Nel caso di caldaie a biomassa, la formula per il calcolo dell’incentivo annuo del Conto Termico 2.0, è data semplicemente da: Pn x hr x Ci x Ce, dove Pn è la potenza nominale dell’apparecchio che intendete comprare, hr  sono i “gradi giorno” corrispondenti alla vostra zona climatica (più esattamente, al vostro Comune), Ci è il coefficiente di valorizzazione dell’energia prodotta (in €/kWh) e Ce è il già citato coefficiente premiante riferito alle emissioni di particolato primario.

Ce è il “coefficiente premiante” riferito alle emissioni di particolato primario. Il suo valore per le caldaie a biomassa (ad es. a pellet o a legna) dipende dal livello di emissioni di polveri dell’apparecchio che intendete acquistare: più è basso e maggiore è il Ce, che può incrementare l’importo del contributo Conto Termico finanche del 50% rispetto ai prodotti che immettono nell’atmosfera una quantità maggiore di polveri. Il valore minimo del Ce, infatti, è pari a 1, il valore massimo a 1,5 (D.M. 14/01/16).

Il valore di Ci per l’acquisto di caldaie a biomassa di potenza nominale non superiore a 35 kW è pari a 0,045 €/kWh. Perciò, nel caso, ad esempio, di una caldaia a biomassa da 32 kW con fattore premiante Ce pari a 1,5 sita a Roma (zona climatica D, e 1414 gradi giorno), dal Conto Termico 2.0 verrebbe erogato un incentivo pari a 32 x 1414 x 0,045 x 1,5 = 3.054 euro x 2 anni = 6.108 euro.

Nel caso di stufe a pellet, stufe a legna e termocamini, invece, la formula per il calcolo dell’incentivo annuo del Conto Termico 2.0 è data da: 3,35 x ln(Pn) x hr x Ci x Ce, dove il simbolo “ln” sta per logaritmo naturale, Pn è la potenza nominale dell’apparecchio che intendete comprare, hr  sono i “gradi giorno” corrispondenti alla vostra zona climatica, Ci è il coefficiente di valorizzazione dell’energia prodotta (in €/kWh) e Ce è il già citato coefficiente premiante riferito alle emissioni di particolato.

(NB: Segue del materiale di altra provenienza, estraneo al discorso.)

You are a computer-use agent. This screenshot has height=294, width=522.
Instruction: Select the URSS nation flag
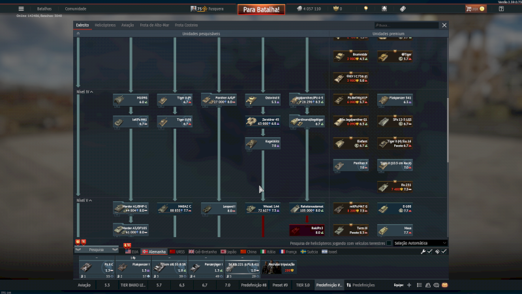click(178, 251)
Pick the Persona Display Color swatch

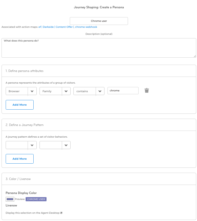pyautogui.click(x=10, y=199)
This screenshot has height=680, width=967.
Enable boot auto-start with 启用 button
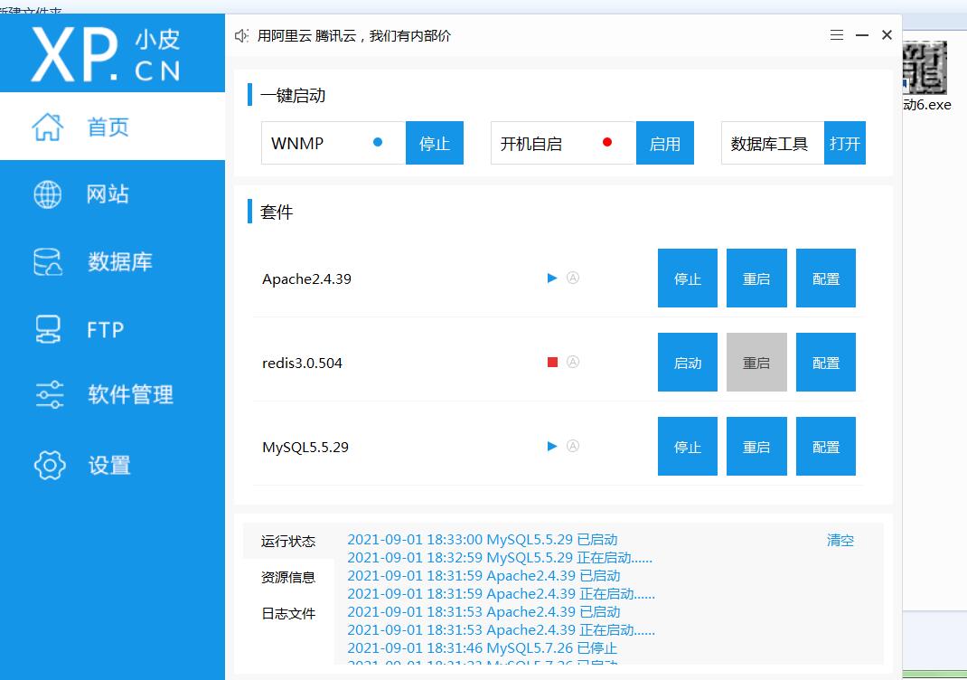coord(664,143)
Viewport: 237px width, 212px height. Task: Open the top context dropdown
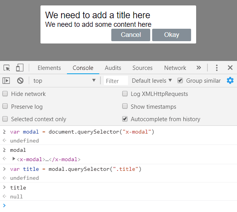coord(64,81)
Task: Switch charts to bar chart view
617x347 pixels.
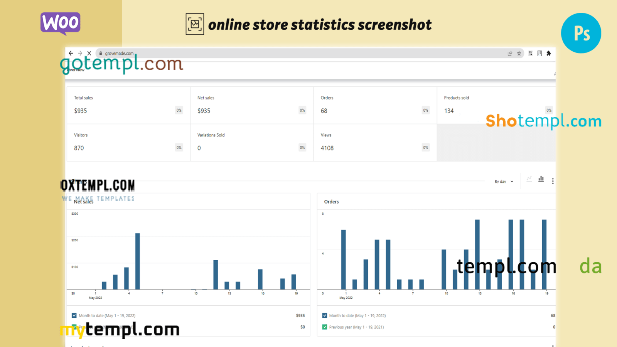Action: click(541, 179)
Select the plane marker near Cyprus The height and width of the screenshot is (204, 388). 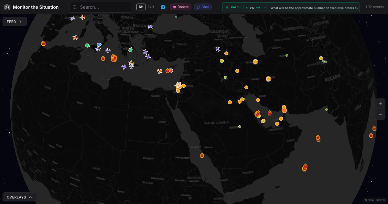click(x=159, y=71)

Il valore di Ci per l’acquisto (e installazione) di stufe a pellet, stufe a legna e termocamini di potenza nominale non superiore a 35 kW è pari a 0,040 €/kWh. Perciò, nel caso, ad esempio di acquisto di uno di tali apparecchi della potenza di 10 kW termici, con fattore premiante Ce pari a 1,5 sito a Milano (zona E, e 2404 gradi giorno), verrebbe erogato un incentivo pari a 3,35 x ln(10) x 2404 x 0,04 x 1,5 =  1.111 euro x 2 anni = 2.222 euro. A Roma, l’incentivo totale sarebbe stato invece di 1,818 euro.

Le zone climatiche in cui è suddiviso il territorio italiano sono 6 e vanno dalla A (più calda, minore incentivo) alla F (più fredda, maggiore incentivo). Alla zona F appartengono, ad es., Courmayer, Bormio, Sestola, Amatrice, etc.; alla zona E appartengono, ad es., Milano, Torino, Bologna, Aosta, Perugia, etc.; alla zona D appartengono, ad es., Roma, Firenze, Genova, Trieste, etc.; alla zona C, ad es., Napoli, Taranto, Bari, Sassari, etc.; alla zona B, ad es., Palermo, Crotone, etc.; alla zona A, ad es., Lampedusa e Porto Empedocle.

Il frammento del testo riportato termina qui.